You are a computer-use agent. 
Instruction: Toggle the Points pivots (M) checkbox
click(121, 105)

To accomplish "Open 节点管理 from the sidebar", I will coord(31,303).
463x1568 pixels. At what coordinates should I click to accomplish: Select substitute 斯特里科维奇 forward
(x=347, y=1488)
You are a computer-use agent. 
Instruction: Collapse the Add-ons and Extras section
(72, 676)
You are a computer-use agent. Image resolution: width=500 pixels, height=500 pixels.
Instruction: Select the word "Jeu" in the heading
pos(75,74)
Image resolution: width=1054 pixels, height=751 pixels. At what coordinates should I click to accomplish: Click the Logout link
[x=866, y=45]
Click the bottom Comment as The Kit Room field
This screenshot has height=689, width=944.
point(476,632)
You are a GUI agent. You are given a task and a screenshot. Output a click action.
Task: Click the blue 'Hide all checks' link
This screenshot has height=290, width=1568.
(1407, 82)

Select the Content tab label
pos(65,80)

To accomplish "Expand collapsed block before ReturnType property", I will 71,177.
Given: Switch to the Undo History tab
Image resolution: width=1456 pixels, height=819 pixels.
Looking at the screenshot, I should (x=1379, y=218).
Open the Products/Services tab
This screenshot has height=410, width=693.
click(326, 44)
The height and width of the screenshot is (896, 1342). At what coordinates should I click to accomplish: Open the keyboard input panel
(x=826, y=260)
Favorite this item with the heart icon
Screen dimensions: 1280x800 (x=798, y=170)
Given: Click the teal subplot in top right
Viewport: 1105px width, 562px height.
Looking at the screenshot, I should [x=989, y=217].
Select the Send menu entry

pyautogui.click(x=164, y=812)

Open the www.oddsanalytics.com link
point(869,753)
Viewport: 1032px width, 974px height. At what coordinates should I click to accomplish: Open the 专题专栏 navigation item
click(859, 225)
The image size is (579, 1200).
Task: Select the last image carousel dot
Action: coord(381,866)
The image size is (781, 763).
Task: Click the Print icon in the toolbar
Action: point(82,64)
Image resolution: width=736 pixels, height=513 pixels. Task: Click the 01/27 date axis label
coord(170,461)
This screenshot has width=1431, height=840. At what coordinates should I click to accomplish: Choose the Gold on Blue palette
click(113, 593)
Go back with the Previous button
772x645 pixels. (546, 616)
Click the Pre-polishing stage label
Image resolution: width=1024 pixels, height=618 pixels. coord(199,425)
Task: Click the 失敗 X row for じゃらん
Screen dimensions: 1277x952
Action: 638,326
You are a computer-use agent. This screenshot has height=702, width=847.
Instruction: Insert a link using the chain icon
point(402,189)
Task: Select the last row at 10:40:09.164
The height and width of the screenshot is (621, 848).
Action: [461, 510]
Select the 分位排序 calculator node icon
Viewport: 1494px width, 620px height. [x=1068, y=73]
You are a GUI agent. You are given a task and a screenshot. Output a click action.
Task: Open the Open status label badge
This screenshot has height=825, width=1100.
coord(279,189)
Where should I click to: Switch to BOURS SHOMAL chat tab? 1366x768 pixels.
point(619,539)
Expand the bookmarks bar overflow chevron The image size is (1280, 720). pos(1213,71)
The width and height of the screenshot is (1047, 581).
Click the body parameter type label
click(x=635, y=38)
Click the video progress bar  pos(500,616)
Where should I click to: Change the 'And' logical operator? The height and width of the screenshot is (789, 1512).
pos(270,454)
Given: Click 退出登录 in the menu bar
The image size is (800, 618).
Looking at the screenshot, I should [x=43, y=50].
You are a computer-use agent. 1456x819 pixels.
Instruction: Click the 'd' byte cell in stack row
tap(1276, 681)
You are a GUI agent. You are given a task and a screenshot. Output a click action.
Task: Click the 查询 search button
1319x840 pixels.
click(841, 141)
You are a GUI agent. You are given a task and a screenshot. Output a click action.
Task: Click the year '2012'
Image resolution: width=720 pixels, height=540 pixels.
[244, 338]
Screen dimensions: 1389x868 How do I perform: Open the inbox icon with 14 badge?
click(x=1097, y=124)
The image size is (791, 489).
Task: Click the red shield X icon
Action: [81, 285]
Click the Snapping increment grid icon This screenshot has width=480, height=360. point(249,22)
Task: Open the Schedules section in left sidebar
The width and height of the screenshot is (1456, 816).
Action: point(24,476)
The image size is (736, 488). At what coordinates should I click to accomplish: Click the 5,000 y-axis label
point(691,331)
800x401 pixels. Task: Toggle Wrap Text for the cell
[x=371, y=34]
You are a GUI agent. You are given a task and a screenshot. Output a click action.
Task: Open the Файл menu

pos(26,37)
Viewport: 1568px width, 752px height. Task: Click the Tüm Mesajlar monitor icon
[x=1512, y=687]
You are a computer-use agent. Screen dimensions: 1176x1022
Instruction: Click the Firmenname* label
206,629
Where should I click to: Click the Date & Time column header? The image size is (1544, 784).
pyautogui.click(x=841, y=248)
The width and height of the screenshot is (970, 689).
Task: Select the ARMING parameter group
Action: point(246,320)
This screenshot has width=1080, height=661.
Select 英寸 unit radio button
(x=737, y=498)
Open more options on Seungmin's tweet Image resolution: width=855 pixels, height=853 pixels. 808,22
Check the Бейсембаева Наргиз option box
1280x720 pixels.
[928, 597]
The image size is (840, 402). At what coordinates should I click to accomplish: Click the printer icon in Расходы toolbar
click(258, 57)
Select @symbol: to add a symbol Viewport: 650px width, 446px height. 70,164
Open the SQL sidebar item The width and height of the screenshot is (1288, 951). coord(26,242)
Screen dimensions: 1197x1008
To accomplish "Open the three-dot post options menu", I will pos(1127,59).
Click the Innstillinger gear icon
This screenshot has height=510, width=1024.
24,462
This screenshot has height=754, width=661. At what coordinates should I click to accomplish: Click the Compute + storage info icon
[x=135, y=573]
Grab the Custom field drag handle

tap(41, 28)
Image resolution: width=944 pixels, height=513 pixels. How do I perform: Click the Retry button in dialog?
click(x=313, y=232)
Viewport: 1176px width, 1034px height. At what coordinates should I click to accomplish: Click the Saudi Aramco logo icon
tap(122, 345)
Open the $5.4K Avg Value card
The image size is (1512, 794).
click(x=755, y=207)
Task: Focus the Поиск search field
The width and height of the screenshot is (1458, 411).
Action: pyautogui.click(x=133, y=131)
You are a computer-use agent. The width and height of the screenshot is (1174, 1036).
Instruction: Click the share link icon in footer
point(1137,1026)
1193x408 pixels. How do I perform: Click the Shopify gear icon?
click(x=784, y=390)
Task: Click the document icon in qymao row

◆ **WHAT THIS TASK INVOLVES**: Print every entry above again, word for word, with nothing changed.

◆ **RESULT**:
You are a computer-use agent. 
Instruction: Toggle the Points pivots (M) checkbox
click(121, 105)

To accomplish "Open 节点管理 from the sidebar", I will coord(31,303).
463x1568 pixels. At what coordinates should I click to accomplish: Select substitute 斯特里科维奇 forward
(x=347, y=1488)
You are a computer-use agent. 
Instruction: Collapse the Add-ons and Extras section
(72, 676)
You are a computer-use agent. Image resolution: width=500 pixels, height=500 pixels.
Instruction: Select the word "Jeu" in the heading
pos(75,74)
Image resolution: width=1054 pixels, height=751 pixels. At what coordinates should I click to accomplish: Click the Logout link
[x=866, y=45]
Click the bottom Comment as The Kit Room field
This screenshot has height=689, width=944.
point(476,632)
You are a GUI agent. You are given a task and a screenshot. Output a click action.
Task: Click the blue 'Hide all checks' link
This screenshot has height=290, width=1568.
(1407, 82)

Select the Content tab label
pos(65,80)

To accomplish "Expand collapsed block before ReturnType property", I will 71,177.
Given: Switch to the Undo History tab
Image resolution: width=1456 pixels, height=819 pixels.
Looking at the screenshot, I should (x=1379, y=218).
Open the Products/Services tab
This screenshot has height=410, width=693.
click(326, 44)
The height and width of the screenshot is (896, 1342). At what coordinates should I click to accomplish: Open the keyboard input panel
(x=826, y=260)
Favorite this item with the heart icon
Screen dimensions: 1280x800 (x=798, y=170)
Given: Click the teal subplot in top right
Viewport: 1105px width, 562px height.
Looking at the screenshot, I should [x=989, y=217].
Select the Send menu entry

pyautogui.click(x=164, y=812)

Open the www.oddsanalytics.com link
point(869,753)
Viewport: 1032px width, 974px height. At what coordinates should I click to accomplish: Open the 专题专栏 navigation item
click(859, 225)
The image size is (579, 1200).
Task: Select the last image carousel dot
Action: coord(381,866)
The image size is (781, 763).
Task: Click the Print icon in the toolbar
Action: point(82,64)
Image resolution: width=736 pixels, height=513 pixels. Task: Click the 01/27 date axis label
coord(170,461)
This screenshot has width=1431, height=840. At what coordinates should I click to accomplish: Choose the Gold on Blue palette
click(113, 593)
Go back with the Previous button
772x645 pixels. (546, 616)
Click the Pre-polishing stage label
Image resolution: width=1024 pixels, height=618 pixels. coord(199,425)
Task: Click the 失敗 X row for じゃらん
Screen dimensions: 1277x952
Action: 638,326
You are a computer-use agent. This screenshot has height=702, width=847.
Instruction: Insert a link using the chain icon
point(402,189)
Task: Select the last row at 10:40:09.164
The height and width of the screenshot is (621, 848).
Action: [461, 510]
Select the 分位排序 calculator node icon
Viewport: 1494px width, 620px height. [x=1068, y=73]
You are a GUI agent. You are given a task and a screenshot. Output a click action.
Task: Open the Open status label badge
This screenshot has height=825, width=1100.
coord(279,189)
Where should I click to: Switch to BOURS SHOMAL chat tab? 1366x768 pixels.
point(619,539)
Expand the bookmarks bar overflow chevron The image size is (1280, 720). pos(1213,71)
The width and height of the screenshot is (1047, 581).
Click the body parameter type label
click(x=635, y=38)
Click the video progress bar  pos(500,616)
Where should I click to: Change the 'And' logical operator? The height and width of the screenshot is (789, 1512).
pos(270,454)
Given: Click 退出登录 in the menu bar
The image size is (800, 618).
Looking at the screenshot, I should [x=43, y=50].
You are a computer-use agent. 1456x819 pixels.
Instruction: Click the 'd' byte cell in stack row
tap(1276, 681)
You are a GUI agent. You are given a task and a screenshot. Output a click action.
Task: Click the 查询 search button
1319x840 pixels.
click(841, 141)
You are a GUI agent. You are given a task and a screenshot. Output a click action.
Task: Click the year '2012'
Image resolution: width=720 pixels, height=540 pixels.
[244, 338]
Screen dimensions: 1389x868 How do I perform: Open the inbox icon with 14 badge?
click(x=1097, y=124)
The image size is (791, 489).
Task: Click the red shield X icon
Action: [81, 285]
Click the Snapping increment grid icon This screenshot has width=480, height=360. point(249,22)
Task: Open the Schedules section in left sidebar
The width and height of the screenshot is (1456, 816).
Action: point(24,476)
The image size is (736, 488). At what coordinates should I click to accomplish: Click the 5,000 y-axis label
point(691,331)
800x401 pixels. Task: Toggle Wrap Text for the cell
[x=371, y=34]
You are a GUI agent. You are given a task and a screenshot. Output a click action.
Task: Open the Файл menu

pos(26,37)
Viewport: 1568px width, 752px height. Task: Click the Tüm Mesajlar monitor icon
[x=1512, y=687]
You are a computer-use agent. Screen dimensions: 1176x1022
Instruction: Click the Firmenname* label
206,629
Where should I click to: Click the Date & Time column header? The image size is (1544, 784).
pyautogui.click(x=841, y=248)
The width and height of the screenshot is (970, 689).
Task: Select the ARMING parameter group
Action: point(246,320)
This screenshot has width=1080, height=661.
Select 英寸 unit radio button
(x=737, y=498)
Open more options on Seungmin's tweet Image resolution: width=855 pixels, height=853 pixels. 808,22
Check the Бейсембаева Наргиз option box
1280x720 pixels.
[928, 597]
The image size is (840, 402). At what coordinates should I click to accomplish: Click the printer icon in Расходы toolbar
click(258, 57)
Select @symbol: to add a symbol Viewport: 650px width, 446px height. 70,164
Open the SQL sidebar item The width and height of the screenshot is (1288, 951). coord(26,242)
Screen dimensions: 1197x1008
To accomplish "Open the three-dot post options menu", I will pos(1127,59).
Click the Innstillinger gear icon
This screenshot has height=510, width=1024.
24,462
This screenshot has height=754, width=661. At what coordinates should I click to accomplish: Click the Compute + storage info icon
[x=135, y=573]
Grab the Custom field drag handle

tap(41, 28)
Image resolution: width=944 pixels, height=513 pixels. How do I perform: Click the Retry button in dialog?
click(x=313, y=232)
Viewport: 1176px width, 1034px height. At what coordinates should I click to accomplish: Click the Saudi Aramco logo icon
tap(122, 345)
Open the $5.4K Avg Value card
The image size is (1512, 794).
click(x=755, y=207)
Task: Focus the Поиск search field
The width and height of the screenshot is (1458, 411).
Action: pyautogui.click(x=133, y=131)
You are a computer-use agent. The width and height of the screenshot is (1174, 1036).
Instruction: Click the share link icon in footer
point(1137,1026)
1193x408 pixels. How do I perform: Click the Shopify gear icon?
click(x=784, y=390)
Task: Click the document icon in qymao row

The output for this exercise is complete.